Pleadings filed by pro se litigants are entitled to a more liberal reading than would be afforded to formal pleadings drafted by lawyers. See Thomas v. Eby, 481 F.3d 434, 437 (6th Cir. 2007). Nonetheless, "[t]he leniency granted to pro se [litigants] ... is not boundless," Martin v. Overton, 391 F.3d 710, 714 (6th Cir. 2004), and "such complaints still must plead sufficient facts to show a redressable legal wrong has been committed." Baker v. Salvation Army, 2011 WL 1233200, at *3 (E.D. Mich. Mar. 30, 2011).

C. Analysis

The moving defendants seek to dismiss James's complaint, in part, arguing that the claims are barred by res judicata, collateral estoppel and/or the Rooker-Feldman doctrine. The Court agrees that James's claims against these defendants that relate to the merits of the underlying state court case are barred by Rooker-Feldman. The Court further agrees that it lacks subject matter jurisdiction over James's remaining claims against these defendants, which are premised upon Federal Rule of Civil Procedure 60(b). Because all three pending motions to dismiss make generally the same arguments, and because the Court finds that the same rationale applies to all of the moving defendants, the Court will address the various defendants' motions simultaneously, per issue.

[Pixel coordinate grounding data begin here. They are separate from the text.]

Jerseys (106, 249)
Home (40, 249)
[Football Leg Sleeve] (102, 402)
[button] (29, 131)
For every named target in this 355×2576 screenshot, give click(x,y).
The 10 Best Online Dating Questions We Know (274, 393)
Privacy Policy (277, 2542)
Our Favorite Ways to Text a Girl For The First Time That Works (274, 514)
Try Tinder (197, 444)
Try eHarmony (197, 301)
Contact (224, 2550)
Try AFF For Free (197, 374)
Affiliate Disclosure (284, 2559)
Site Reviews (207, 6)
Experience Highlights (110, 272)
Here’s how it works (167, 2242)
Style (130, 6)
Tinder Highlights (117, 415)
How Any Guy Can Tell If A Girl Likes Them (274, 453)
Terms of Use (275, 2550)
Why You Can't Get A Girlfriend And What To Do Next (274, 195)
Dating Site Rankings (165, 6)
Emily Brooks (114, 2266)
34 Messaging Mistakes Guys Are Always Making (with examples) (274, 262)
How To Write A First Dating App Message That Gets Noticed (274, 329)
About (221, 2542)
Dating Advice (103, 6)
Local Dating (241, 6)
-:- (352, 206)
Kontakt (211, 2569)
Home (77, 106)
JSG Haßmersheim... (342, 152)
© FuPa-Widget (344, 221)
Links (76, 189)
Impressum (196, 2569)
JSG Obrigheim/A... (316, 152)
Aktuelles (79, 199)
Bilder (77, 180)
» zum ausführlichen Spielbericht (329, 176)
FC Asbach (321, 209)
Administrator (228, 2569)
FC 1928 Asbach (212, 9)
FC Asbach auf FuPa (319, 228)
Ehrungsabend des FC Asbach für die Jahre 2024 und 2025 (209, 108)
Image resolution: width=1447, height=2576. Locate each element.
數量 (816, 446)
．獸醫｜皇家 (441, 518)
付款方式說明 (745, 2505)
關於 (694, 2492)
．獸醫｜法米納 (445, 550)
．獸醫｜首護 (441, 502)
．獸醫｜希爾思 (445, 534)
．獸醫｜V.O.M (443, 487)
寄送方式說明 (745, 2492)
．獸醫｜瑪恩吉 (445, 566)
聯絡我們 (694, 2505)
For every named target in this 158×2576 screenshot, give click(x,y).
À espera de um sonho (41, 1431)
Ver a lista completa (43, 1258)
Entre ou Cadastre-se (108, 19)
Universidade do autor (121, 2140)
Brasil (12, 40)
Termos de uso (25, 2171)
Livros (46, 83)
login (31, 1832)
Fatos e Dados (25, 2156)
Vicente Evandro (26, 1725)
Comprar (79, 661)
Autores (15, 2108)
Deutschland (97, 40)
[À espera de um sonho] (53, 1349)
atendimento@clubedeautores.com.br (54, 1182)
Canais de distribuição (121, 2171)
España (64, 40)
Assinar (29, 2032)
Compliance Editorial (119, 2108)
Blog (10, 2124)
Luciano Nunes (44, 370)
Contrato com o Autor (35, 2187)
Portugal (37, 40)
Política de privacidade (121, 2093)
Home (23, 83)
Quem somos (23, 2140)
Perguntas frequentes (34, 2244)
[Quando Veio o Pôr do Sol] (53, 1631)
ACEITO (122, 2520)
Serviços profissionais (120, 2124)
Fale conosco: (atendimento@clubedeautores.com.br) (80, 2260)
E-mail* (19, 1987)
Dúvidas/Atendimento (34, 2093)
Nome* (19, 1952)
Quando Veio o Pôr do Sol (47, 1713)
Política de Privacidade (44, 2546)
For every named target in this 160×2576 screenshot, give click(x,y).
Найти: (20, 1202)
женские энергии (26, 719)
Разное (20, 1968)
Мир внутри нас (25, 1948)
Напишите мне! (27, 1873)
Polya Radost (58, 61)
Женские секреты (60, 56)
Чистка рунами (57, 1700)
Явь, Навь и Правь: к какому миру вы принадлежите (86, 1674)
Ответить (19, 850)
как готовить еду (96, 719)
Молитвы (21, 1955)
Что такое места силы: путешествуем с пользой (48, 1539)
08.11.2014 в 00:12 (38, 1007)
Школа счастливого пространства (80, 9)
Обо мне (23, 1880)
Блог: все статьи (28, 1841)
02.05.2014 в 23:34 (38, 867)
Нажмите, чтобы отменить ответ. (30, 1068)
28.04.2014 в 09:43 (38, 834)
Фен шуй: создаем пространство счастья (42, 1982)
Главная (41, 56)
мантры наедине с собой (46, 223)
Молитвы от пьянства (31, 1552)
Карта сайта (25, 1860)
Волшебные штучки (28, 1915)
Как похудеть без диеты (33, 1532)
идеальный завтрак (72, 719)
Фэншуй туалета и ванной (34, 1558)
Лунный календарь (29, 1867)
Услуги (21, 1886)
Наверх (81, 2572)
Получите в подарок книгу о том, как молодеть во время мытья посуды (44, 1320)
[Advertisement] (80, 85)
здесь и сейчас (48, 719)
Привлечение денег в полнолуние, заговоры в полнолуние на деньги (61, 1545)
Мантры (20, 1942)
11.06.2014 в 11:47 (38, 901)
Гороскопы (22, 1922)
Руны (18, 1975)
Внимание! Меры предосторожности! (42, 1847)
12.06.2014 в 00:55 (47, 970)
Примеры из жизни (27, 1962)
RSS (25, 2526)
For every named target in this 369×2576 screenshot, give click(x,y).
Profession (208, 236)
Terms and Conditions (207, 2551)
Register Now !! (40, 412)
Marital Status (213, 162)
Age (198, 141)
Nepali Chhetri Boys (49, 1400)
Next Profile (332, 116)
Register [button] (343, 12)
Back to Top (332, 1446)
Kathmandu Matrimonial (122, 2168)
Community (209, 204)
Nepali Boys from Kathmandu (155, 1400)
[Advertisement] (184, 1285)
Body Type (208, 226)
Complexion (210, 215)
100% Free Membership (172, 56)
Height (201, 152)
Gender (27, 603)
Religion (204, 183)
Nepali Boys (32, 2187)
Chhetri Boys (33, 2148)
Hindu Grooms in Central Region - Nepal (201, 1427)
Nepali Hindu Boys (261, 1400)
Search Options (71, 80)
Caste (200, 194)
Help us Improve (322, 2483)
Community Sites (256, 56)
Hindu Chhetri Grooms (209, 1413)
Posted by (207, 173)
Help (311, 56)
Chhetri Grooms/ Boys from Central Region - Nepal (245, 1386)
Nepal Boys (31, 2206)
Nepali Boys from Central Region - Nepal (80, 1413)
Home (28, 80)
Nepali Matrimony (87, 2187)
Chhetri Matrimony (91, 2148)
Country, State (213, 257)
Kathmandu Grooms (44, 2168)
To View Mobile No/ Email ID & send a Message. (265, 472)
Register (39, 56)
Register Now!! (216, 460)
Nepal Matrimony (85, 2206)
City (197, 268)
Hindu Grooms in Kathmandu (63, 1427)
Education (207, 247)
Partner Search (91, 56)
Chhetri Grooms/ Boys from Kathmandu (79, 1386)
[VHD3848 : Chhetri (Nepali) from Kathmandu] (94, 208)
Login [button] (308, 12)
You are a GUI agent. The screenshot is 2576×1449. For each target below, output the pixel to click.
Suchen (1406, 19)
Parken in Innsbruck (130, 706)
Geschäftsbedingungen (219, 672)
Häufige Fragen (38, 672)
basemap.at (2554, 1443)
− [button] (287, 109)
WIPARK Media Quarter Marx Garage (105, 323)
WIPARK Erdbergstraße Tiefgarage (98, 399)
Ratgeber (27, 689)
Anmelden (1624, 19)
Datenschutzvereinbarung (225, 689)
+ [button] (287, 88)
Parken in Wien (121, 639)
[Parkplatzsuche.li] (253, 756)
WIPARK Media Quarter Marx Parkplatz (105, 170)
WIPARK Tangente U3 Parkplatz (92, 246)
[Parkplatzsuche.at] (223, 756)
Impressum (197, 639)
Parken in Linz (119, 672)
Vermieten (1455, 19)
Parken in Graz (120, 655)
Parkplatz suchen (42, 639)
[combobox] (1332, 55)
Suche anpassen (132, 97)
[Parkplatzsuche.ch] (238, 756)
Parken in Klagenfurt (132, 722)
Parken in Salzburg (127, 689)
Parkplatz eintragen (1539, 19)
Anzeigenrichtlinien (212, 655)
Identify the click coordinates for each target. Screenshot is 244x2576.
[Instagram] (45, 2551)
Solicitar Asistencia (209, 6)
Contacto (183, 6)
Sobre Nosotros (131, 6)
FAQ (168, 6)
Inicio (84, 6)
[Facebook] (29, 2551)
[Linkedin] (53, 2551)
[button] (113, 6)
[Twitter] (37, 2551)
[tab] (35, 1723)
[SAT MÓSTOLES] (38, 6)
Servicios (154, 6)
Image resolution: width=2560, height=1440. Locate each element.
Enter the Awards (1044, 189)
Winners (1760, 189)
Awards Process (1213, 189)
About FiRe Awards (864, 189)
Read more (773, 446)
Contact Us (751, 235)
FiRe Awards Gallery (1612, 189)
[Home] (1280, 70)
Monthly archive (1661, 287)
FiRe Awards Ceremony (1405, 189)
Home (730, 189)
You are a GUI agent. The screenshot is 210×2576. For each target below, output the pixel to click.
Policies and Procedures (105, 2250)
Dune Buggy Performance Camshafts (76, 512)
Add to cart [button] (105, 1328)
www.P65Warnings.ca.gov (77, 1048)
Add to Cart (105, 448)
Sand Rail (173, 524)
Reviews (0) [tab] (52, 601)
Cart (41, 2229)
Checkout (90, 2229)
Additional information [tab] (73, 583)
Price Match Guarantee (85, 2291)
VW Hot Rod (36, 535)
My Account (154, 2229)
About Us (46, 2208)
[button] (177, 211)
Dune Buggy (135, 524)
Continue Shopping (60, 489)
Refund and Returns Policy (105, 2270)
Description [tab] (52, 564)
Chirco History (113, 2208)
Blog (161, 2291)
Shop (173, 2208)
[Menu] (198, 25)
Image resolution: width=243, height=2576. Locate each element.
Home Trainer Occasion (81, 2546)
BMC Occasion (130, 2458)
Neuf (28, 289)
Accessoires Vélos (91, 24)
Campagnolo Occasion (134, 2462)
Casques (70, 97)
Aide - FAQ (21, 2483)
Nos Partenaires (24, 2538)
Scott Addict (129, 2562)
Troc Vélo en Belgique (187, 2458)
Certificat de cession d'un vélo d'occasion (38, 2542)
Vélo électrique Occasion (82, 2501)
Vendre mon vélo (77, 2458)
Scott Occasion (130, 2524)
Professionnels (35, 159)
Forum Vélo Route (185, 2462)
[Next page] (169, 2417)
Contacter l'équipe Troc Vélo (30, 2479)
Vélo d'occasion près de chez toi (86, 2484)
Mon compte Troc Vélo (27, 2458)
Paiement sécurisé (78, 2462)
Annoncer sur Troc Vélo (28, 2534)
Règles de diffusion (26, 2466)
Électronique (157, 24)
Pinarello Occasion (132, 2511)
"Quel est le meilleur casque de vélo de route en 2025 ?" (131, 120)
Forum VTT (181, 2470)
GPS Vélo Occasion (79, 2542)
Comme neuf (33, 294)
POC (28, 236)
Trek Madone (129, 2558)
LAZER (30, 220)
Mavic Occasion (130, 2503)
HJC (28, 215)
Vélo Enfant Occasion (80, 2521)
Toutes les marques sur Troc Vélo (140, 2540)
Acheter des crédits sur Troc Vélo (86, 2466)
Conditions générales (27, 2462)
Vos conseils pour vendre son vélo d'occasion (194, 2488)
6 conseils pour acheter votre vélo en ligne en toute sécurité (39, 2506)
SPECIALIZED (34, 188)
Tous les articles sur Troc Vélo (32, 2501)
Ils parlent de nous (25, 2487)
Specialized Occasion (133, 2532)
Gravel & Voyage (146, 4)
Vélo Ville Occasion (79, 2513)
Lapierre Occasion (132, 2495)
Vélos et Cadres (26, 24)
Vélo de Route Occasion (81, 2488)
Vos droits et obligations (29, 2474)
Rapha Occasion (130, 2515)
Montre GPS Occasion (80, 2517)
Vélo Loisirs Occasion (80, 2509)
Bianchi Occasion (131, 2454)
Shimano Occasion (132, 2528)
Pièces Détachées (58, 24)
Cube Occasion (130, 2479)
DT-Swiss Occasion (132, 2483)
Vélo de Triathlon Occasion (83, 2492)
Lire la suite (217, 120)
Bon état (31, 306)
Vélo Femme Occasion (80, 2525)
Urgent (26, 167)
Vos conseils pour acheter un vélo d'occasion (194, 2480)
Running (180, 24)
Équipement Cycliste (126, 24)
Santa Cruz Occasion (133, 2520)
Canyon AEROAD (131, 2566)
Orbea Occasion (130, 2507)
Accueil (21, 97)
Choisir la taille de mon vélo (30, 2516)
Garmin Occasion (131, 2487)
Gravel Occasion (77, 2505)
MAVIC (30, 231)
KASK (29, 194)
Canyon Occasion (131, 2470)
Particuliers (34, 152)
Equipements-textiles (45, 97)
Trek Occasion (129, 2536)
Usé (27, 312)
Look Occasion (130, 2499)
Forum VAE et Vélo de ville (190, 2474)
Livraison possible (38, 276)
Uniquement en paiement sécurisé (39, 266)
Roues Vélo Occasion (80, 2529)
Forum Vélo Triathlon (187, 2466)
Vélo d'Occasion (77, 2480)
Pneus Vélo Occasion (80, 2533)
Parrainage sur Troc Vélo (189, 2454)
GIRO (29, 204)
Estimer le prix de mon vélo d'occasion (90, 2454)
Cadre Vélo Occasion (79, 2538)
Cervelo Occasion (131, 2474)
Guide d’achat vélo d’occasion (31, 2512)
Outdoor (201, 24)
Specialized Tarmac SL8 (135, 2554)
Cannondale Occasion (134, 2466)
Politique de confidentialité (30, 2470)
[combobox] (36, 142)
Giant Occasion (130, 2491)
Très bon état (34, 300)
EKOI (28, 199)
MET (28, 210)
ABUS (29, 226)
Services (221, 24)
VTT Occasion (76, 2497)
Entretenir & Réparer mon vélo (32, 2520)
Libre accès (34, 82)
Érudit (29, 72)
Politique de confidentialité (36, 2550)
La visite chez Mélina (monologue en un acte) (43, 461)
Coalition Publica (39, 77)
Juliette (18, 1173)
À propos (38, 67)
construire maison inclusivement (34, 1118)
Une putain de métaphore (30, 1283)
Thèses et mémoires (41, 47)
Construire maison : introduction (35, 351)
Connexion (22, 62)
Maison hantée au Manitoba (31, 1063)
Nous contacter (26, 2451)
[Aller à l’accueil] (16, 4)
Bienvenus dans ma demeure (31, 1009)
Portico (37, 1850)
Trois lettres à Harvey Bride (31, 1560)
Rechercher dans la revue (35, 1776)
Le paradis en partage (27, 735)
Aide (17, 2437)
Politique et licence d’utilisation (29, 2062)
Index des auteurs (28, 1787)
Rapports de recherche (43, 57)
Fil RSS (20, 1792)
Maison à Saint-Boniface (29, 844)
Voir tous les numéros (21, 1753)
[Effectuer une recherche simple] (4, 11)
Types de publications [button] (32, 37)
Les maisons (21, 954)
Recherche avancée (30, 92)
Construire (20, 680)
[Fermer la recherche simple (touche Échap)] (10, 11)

1. Claims Arising out of Merits of State Court Action

The Rooker-Feldman doctrine precludes "cases brought by state-court losers complaining of injuries caused by state-court judgments rendered before the district court proceedings commenced and inviting district court review and rejection of those judgments." Exxon Mobil Corp. v. Saudi Basic Indus. Corp., 544 U.S. 280, 284 (2005). The doctrine applies where a plaintiff complains of being injured by the challenged state court decision itself, for example, where a plaintiff "asserts before a federal district court that a state court judgment itself was unconstitutional or in violation of federal law." McCormick v. Braverman, 451 F.3d 382, 394-95 (6th Cir. 2006).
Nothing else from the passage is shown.